=== Begin Enclosure ===
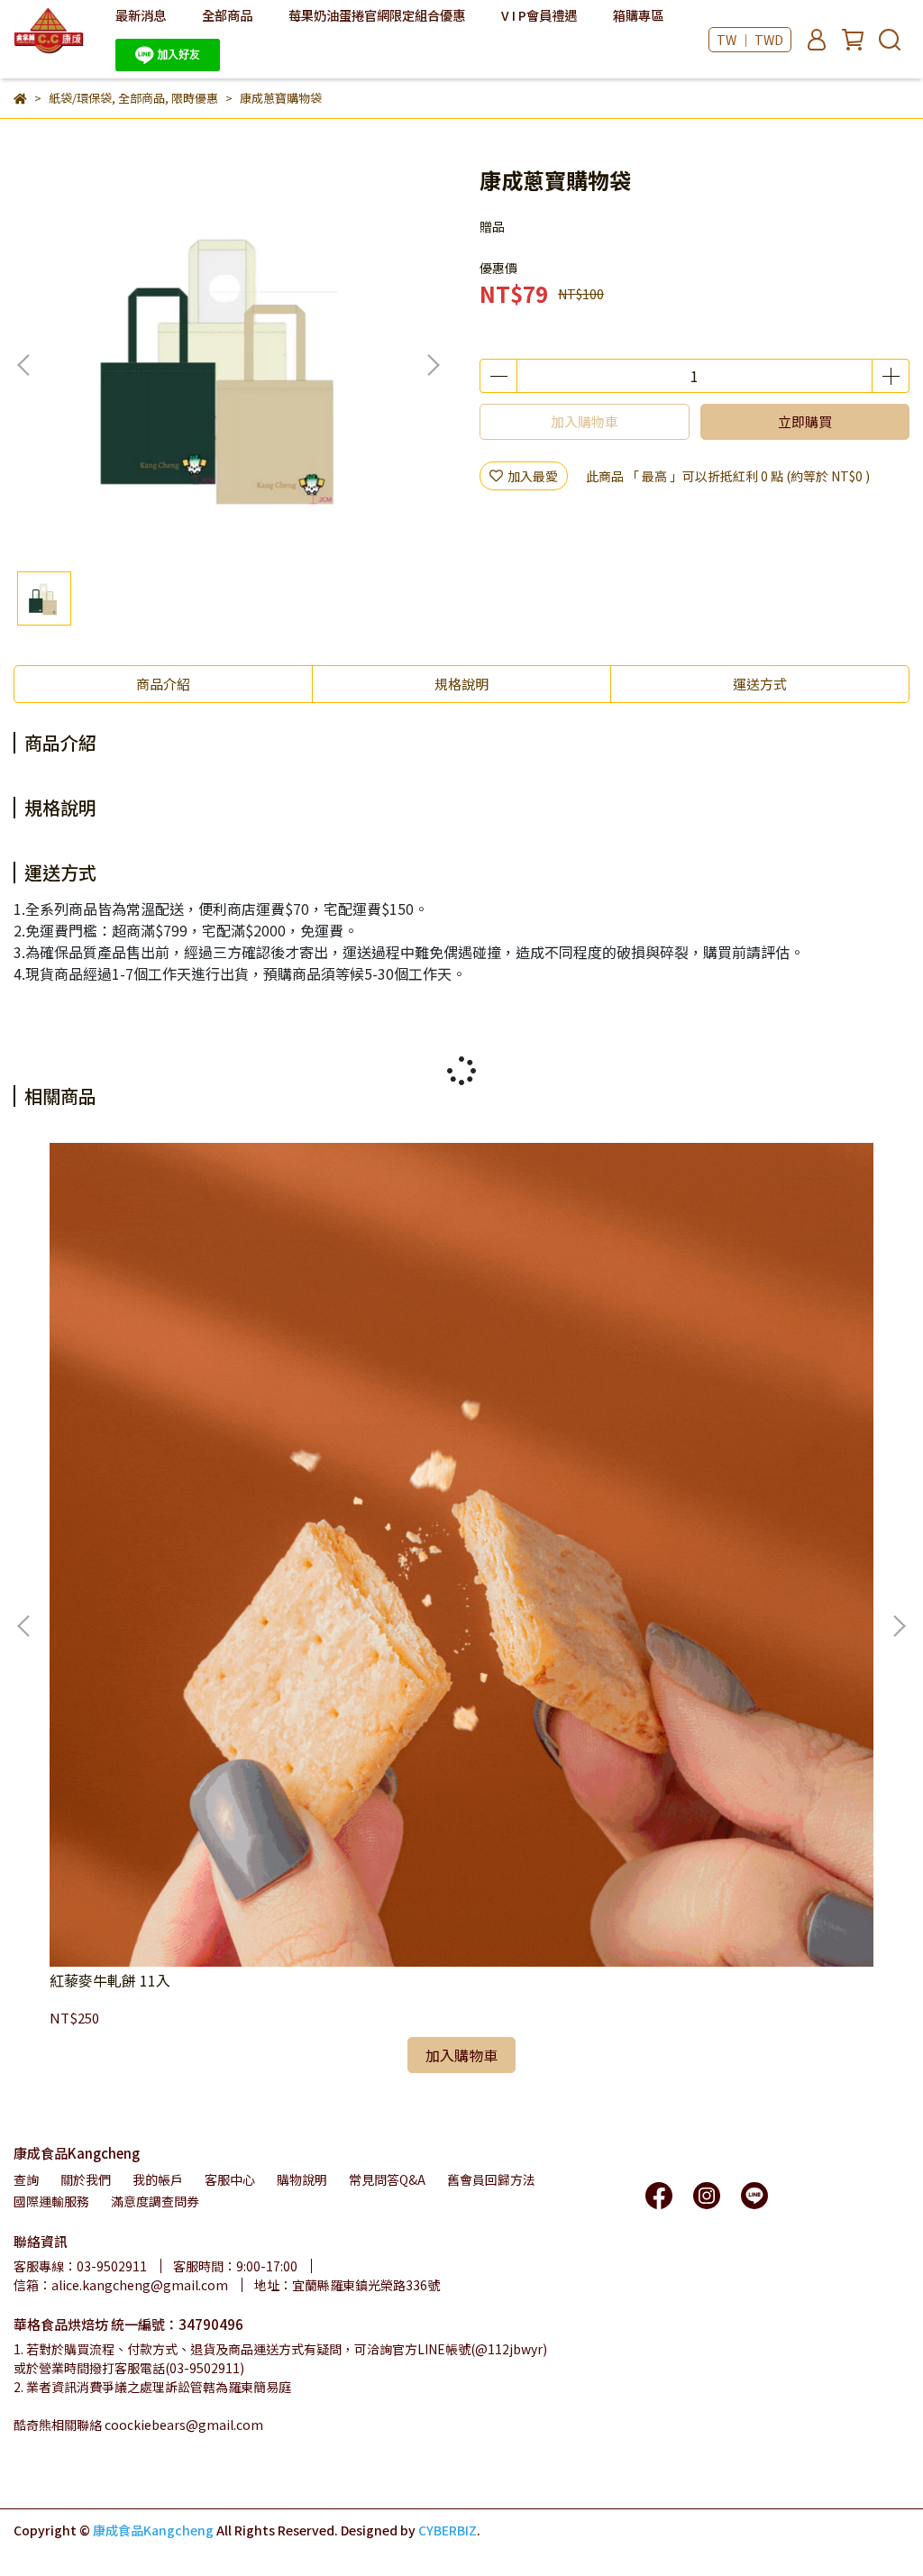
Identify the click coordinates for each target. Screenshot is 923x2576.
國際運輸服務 (51, 2201)
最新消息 (140, 15)
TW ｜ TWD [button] (750, 40)
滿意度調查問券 (155, 2201)
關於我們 (85, 2179)
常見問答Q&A (387, 2179)
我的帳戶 (158, 2179)
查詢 (26, 2179)
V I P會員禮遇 (539, 15)
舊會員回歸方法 (491, 2179)
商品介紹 (163, 683)
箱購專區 (638, 15)
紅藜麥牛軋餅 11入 (110, 1980)
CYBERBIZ (447, 2530)
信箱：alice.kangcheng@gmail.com (121, 2285)
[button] (432, 365)
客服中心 (230, 2179)
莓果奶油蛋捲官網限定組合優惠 (376, 15)
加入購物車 (584, 421)
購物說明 (302, 2179)
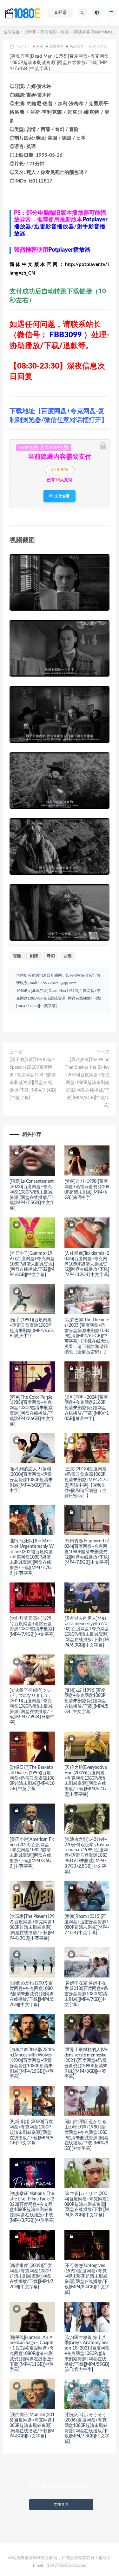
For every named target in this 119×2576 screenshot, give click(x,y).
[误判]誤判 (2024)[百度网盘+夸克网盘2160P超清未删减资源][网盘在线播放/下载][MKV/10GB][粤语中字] (86, 1408)
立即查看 (61, 2504)
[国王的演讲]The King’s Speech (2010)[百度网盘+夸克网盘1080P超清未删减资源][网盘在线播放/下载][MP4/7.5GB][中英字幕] (33, 1079)
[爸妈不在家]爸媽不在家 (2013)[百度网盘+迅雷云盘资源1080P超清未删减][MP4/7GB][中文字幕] (86, 1994)
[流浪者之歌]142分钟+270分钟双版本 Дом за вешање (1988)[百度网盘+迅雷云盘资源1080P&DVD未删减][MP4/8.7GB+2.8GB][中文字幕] (86, 1855)
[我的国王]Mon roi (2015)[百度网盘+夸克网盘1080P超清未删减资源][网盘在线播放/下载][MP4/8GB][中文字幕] (32, 2425)
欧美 (65, 32)
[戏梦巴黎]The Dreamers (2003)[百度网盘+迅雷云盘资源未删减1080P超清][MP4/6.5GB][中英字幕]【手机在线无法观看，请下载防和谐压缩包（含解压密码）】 (86, 1336)
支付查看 (61, 496)
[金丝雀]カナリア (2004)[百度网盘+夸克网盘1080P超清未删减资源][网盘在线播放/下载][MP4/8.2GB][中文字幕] (86, 2204)
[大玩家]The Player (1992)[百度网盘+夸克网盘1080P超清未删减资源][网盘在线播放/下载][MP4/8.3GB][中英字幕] (32, 1927)
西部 (67, 956)
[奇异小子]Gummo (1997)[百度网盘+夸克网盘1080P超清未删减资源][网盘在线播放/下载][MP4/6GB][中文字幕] (32, 1264)
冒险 (17, 956)
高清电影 (48, 32)
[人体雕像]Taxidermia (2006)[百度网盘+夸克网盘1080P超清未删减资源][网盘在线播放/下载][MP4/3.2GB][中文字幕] (86, 1264)
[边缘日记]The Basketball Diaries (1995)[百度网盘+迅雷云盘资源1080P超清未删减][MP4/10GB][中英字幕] (32, 1778)
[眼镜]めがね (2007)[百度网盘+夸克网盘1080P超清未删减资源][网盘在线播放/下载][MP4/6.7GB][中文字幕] (32, 1994)
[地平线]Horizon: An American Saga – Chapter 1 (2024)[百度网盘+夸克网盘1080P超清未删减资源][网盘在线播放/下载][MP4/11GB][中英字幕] (32, 2354)
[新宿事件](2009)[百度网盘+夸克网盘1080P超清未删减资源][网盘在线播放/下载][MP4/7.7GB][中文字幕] (32, 2276)
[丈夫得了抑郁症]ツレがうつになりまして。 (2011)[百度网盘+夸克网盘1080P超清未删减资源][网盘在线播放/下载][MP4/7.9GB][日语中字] (32, 1706)
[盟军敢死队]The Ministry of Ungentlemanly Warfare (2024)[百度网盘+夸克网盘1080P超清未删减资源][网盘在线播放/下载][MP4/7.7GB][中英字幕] (32, 1557)
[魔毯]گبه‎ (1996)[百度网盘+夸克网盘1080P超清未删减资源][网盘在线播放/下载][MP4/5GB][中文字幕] (86, 1701)
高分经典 (76, 46)
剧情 (34, 956)
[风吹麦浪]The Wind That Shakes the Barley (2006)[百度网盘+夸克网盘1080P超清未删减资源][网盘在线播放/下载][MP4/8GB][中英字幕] (87, 1083)
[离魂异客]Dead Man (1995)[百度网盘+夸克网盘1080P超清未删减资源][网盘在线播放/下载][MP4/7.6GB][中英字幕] (58, 998)
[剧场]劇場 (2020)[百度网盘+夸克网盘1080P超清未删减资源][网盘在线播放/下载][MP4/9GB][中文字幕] (31, 2132)
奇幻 (51, 956)
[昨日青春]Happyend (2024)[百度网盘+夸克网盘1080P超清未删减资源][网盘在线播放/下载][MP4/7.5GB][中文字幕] (86, 1552)
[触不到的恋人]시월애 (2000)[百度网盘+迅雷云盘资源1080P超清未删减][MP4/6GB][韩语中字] (31, 1480)
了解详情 (61, 2519)
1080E (30, 32)
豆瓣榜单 (56, 46)
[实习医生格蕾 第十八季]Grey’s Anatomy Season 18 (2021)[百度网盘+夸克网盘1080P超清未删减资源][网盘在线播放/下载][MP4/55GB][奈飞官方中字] (86, 2354)
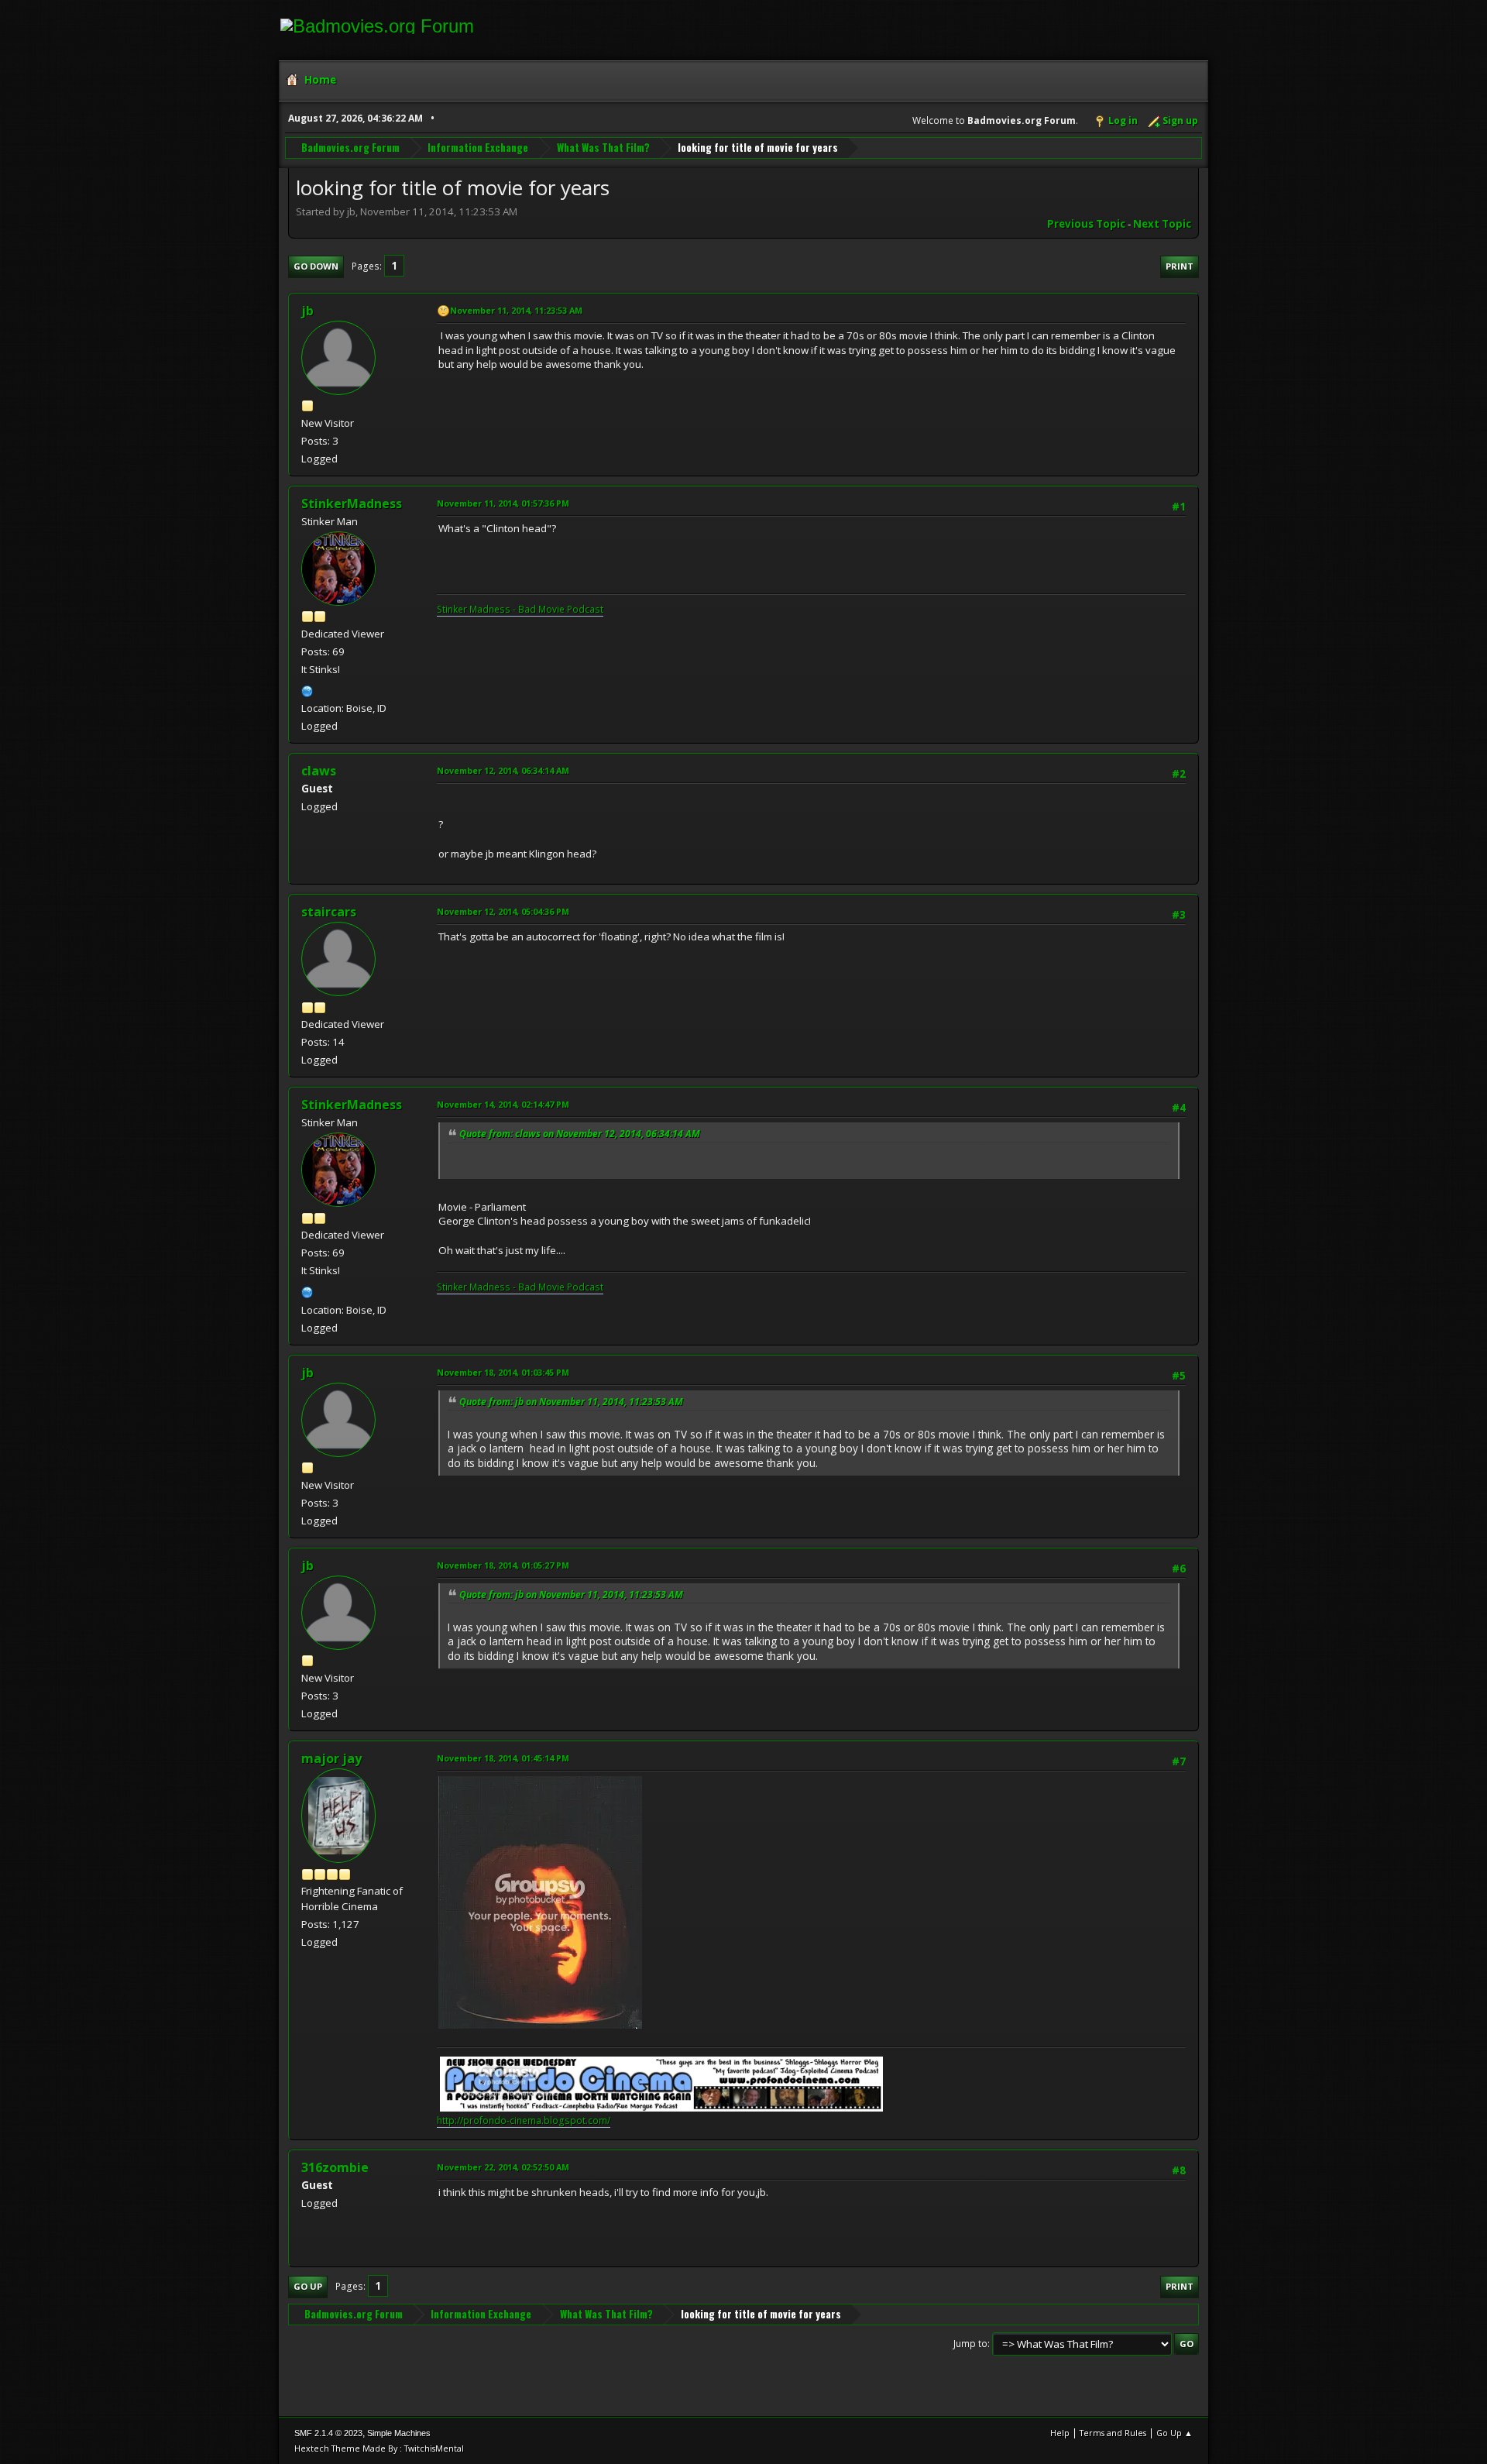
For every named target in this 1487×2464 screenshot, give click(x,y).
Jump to (970, 2343)
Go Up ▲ (1174, 2432)
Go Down (316, 266)
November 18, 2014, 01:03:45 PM (503, 1372)
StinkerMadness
=== End Enclosure ===
_ASSIGNMENT:_ Write out all the entries precisely as given, omitting each image.

_OUTPUT OF THE EXERCISE:_
Identify the click coordinates for each target. Screenshot is 923x2576.
國際運輸服務 (51, 2201)
最新消息 (140, 15)
TW ｜ TWD [button] (750, 40)
滿意度調查問券 (155, 2201)
關於我們 (85, 2179)
常見問答Q&A (387, 2179)
我的帳戶 (158, 2179)
查詢 (26, 2179)
V I P會員禮遇 (539, 15)
舊會員回歸方法 (491, 2179)
商品介紹 (163, 683)
箱購專區 (638, 15)
紅藜麥牛軋餅 11入 (110, 1980)
CYBERBIZ (447, 2530)
信箱：alice.kangcheng@gmail.com (121, 2285)
[button] (432, 365)
客服中心 (230, 2179)
莓果奶油蛋捲官網限定組合優惠 (376, 15)
加入購物車 (584, 421)
購物說明 (302, 2179)
For every named target in this 119×2576 screenshot, give click(x,y).
[误判]誤判 (2024)[百度网盘+夸克网盘2160P超清未删减资源][网盘在线播放/下载][MKV/10GB][粤语中字] (86, 1408)
立即查看 (61, 2504)
[国王的演讲]The King’s Speech (2010)[百度网盘+夸克网盘1080P超清未删减资源][网盘在线播放/下载][MP4/7.5GB][中英字幕] (33, 1079)
[爸妈不在家]爸媽不在家 (2013)[百度网盘+迅雷云盘资源1080P超清未删减][MP4/7GB][中文字幕] (86, 1994)
[流浪者之歌]142分钟+270分钟双版本 Дом за вешање (1988)[百度网盘+迅雷云盘资源1080P&DVD未删减][MP4/8.7GB+2.8GB][中文字幕] (86, 1855)
[我的国王]Mon roi (2015)[百度网盘+夸克网盘1080P超清未删减资源][网盘在线播放/下载][MP4/8GB][中文字幕] (32, 2425)
欧美 (65, 32)
[戏梦巴黎]The Dreamers (2003)[百度网盘+迅雷云盘资源未删减1080P超清][MP4/6.5GB][中英字幕]【手机在线无法观看，请下载防和谐压缩包（含解压密码）】 (86, 1336)
支付查看 (61, 496)
[金丝雀]カナリア (2004)[百度网盘+夸克网盘1080P超清未删减资源][网盘在线播放/下载][MP4/8.2GB][中文字幕] (86, 2204)
[大玩家]The Player (1992)[百度网盘+夸克网盘1080P超清未删减资源][网盘在线播放/下载][MP4/8.3GB][中英字幕] (32, 1927)
西部 (67, 956)
[奇异小子]Gummo (1997)[百度网盘+夸克网盘1080P超清未删减资源][网盘在线播放/下载][MP4/6GB][中文字幕] (32, 1264)
冒险 (17, 956)
高清电影 (48, 32)
[人体雕像]Taxidermia (2006)[百度网盘+夸克网盘1080P超清未删减资源][网盘在线播放/下载][MP4/3.2GB][中文字幕] (86, 1264)
[边缘日记]The Basketball Diaries (1995)[百度网盘+迅雷云盘资源1080P超清未删减][MP4/10GB][中英字幕] (32, 1778)
[眼镜]めがね (2007)[百度网盘+夸克网盘1080P超清未删减资源][网盘在线播放/下载][MP4/6.7GB][中文字幕] (32, 1994)
[地平线]Horizon: An American Saga – Chapter 1 (2024)[百度网盘+夸克网盘1080P超清未删减资源][网盘在线播放/下载][MP4/11GB][中英字幕] (32, 2354)
[新宿事件](2009)[百度网盘+夸克网盘1080P超清未删减资源][网盘在线播放/下载][MP4/7.7GB][中文字幕] (32, 2276)
[丈夫得了抑郁症]ツレがうつになりまして。 (2011)[百度网盘+夸克网盘1080P超清未删减资源][网盘在线播放/下载][MP4/7.9GB][日语中字] (32, 1706)
[盟军敢死队]The Ministry of Ungentlemanly Warfare (2024)[百度网盘+夸克网盘1080P超清未删减资源][网盘在线播放/下载][MP4/7.7GB][中英字幕] (32, 1557)
[魔毯]گبه‎ (1996)[百度网盘+夸克网盘1080P超清未删减资源][网盘在线播放/下载][MP4/5GB][中文字幕] (86, 1701)
高分经典 (76, 46)
剧情 (34, 956)
[风吹麦浪]The Wind That Shakes the Barley (2006)[百度网盘+夸克网盘1080P超清未删减资源][网盘在线播放/下载][MP4/8GB][中英字幕] (87, 1083)
[离魂异客]Dead Man (1995)[百度网盘+夸克网盘1080P超清未删减资源][网盘在线播放/下载][MP4/7.6GB][中英字幕] (58, 998)
[剧场]劇場 (2020)[百度网盘+夸克网盘1080P超清未删减资源][网盘在线播放/下载][MP4/9GB][中文字幕] (31, 2132)
奇幻 (51, 956)
[昨日青春]Happyend (2024)[百度网盘+夸克网盘1080P超清未删减资源][网盘在线播放/下载][MP4/7.5GB][中文字幕] (86, 1552)
[触不到的恋人]시월애 (2000)[百度网盘+迅雷云盘资源1080P超清未删减][MP4/6GB][韩语中字] (31, 1480)
了解详情 (61, 2519)
1080E (30, 32)
豆瓣榜单 (56, 46)
[实习医生格蕾 第十八季]Grey’s Anatomy Season 18 (2021)[百度网盘+夸克网盘1080P超清未删减资源][网盘在线播放/下载][MP4/55GB][奈飞官方中字] (86, 2354)
For every named target in this 1487×2464 screenshot, give click(x,y).
Jump to (970, 2343)
Go Up ▲ (1174, 2432)
Go Down (316, 266)
November 18, 2014, 01:03:45 PM (503, 1372)
StinkerMadness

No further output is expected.